Para outubro, a estimativa dos analistas do Top 5 (grupo que reúne as cinco instituições que mais acertam o comportamento dos indicadores econômicos) é de que IPCA fique em 0,19%, contra a previsão de 0,31% divulgada na semana passada. A projeção mais ampla do mercado é de que o índice registre alta de 0,22% neste mês (abaixo do 0,26% registrado uma semana antes).
O centro da meta para o IPCA é de 4,5%, com margem de tolerância de dois pontos para cima ou para baixo.
Já para o IGP-M (Índice Geral de Preços Mercado), a previsão para este ano foi elevada de 5,50% para 5,56%. A expectativa para o IGP-DI (Índice Geral de Preços - Disponibilidade Interna) foi mantida em 5,76%. Para 2008, a previsão para ambos os indicadores está em 4%. Neste mês, a expectativa para o IGP-DI é de uma alta de 0,56% e a do IGP-M, de 0,81% (mesmas do boletim anterior).
Para o dólar, a estimativa para outubro é que a moeda norte-americana termine o mês cotada a R$ 1,80 --mesma estimativa da semana passada. Já para o ano, os analistas reduziram a previsão da cotação para R$ 1,80, contra R$ 1,82 da previsão anterior.
A projeção para a expansão da economia brasileira continua no mesmo patamar: um crescimento de 4,70% do PIB (Produto Interno Bruto) neste ano e, em 2008, uma expansão de 4,40%.

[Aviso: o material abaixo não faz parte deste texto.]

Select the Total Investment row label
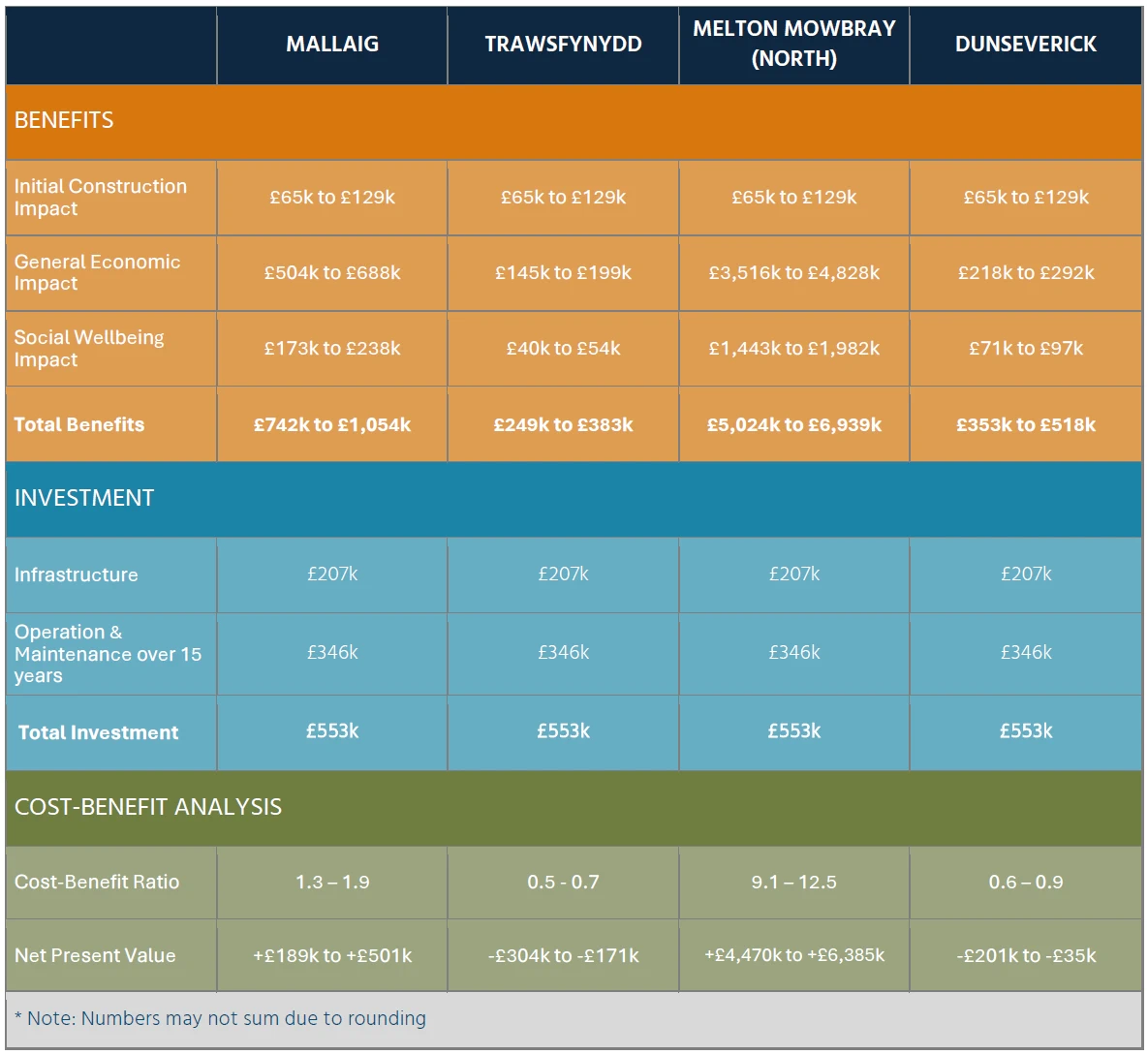 (96, 732)
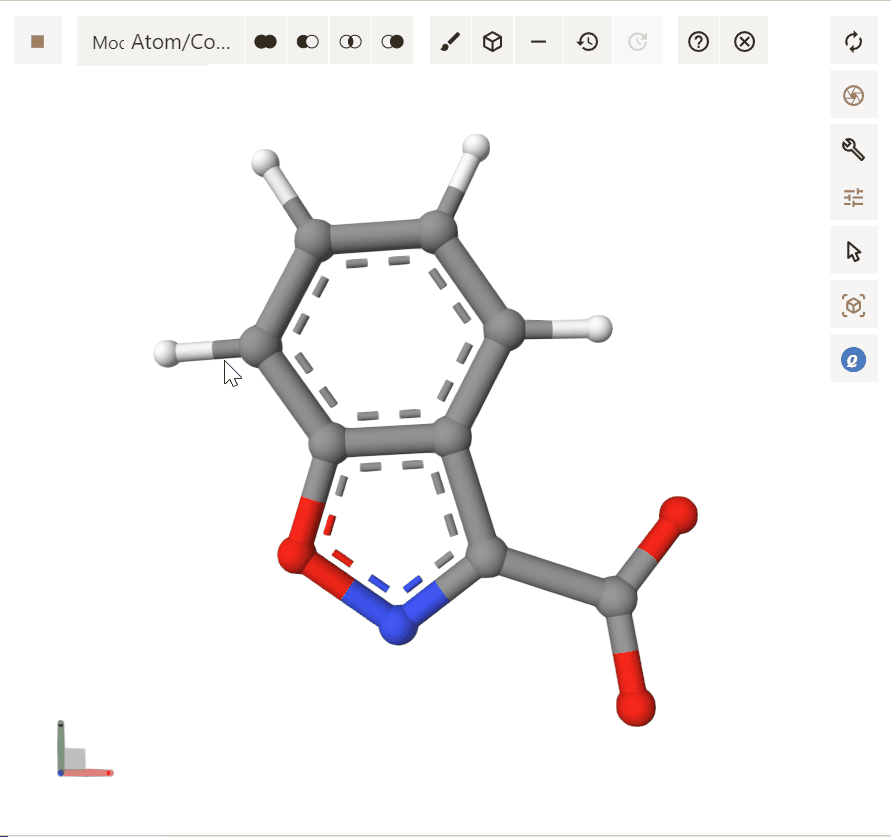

Em relação à produção industrial, a aposta de crescimento para este ano foi elevada para 5,17%, contra a estimativa anterior, de expansão de 5,13%. Em 2008, a estimativa foi mantida --aumento de 4,50%.
A projeção para este ano para o superávit da balança comercial, que é o saldo positivo entre exportações e importações, caiu para US$ 41 bilhões --contra US$ 42 bilhões da previsão anterior. Para 2008, a previsão caiu de US$ 35 bilhões para US$ 34,40 bilhões.
Selic
A previsão para a Selic foi mantida em 11,25%. Para o ano que vem, a previsão foi mantida em 10,25%.

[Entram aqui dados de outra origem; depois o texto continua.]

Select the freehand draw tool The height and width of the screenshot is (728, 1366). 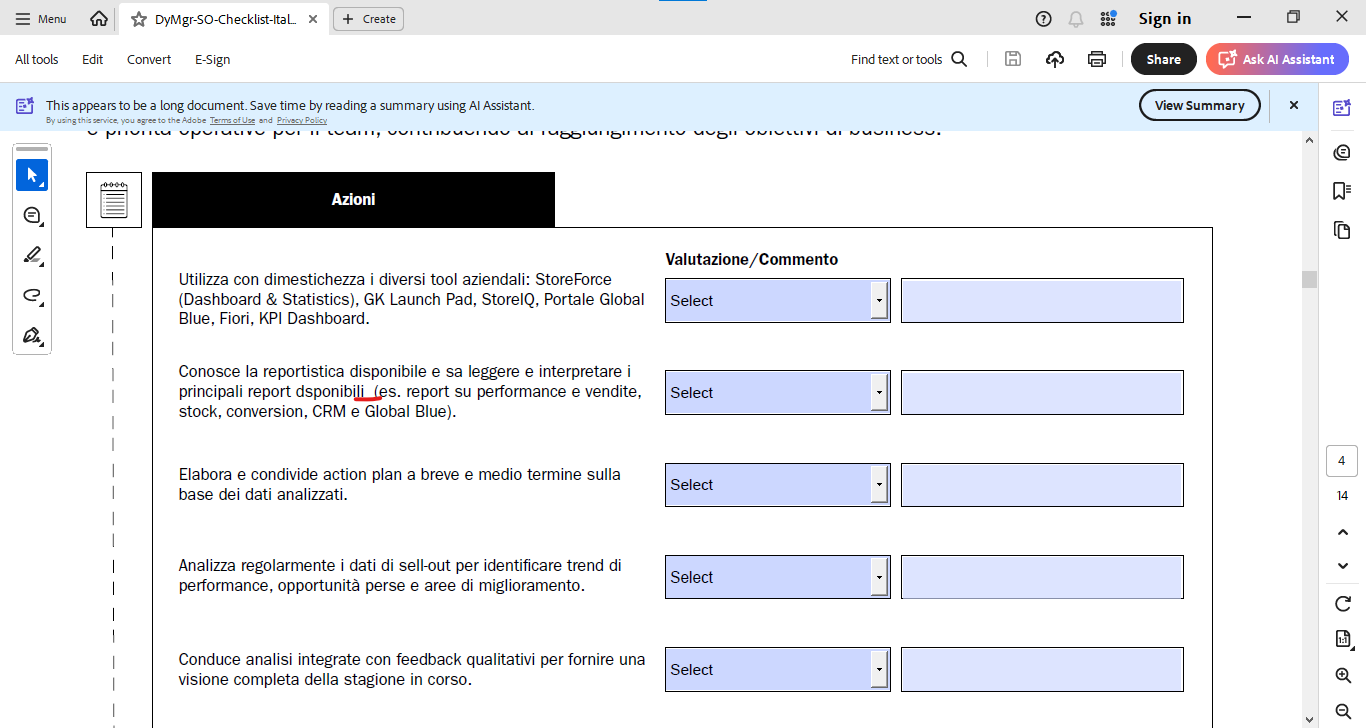pos(31,295)

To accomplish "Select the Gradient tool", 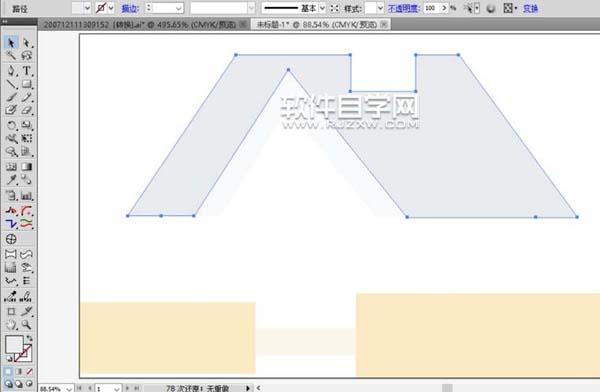I will click(x=26, y=167).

Neste mês, o Copom (Comitê de Política Monetária) decidiu manter a Selic em 11,25%, após uma seqüência de 18 reduções consecutivas. A decisão do BC foi diferente da esperada por parcela do mercado, que previa um corte de 0,25 ponto percentual.
Após a decisão do BC, os analistas revisaram as projeções e não esperam mais uma nova redução na última reunião de 2007, que ocorre em dezembro. A expectativa agora é de que o processo de cortes será retomado apenas em março.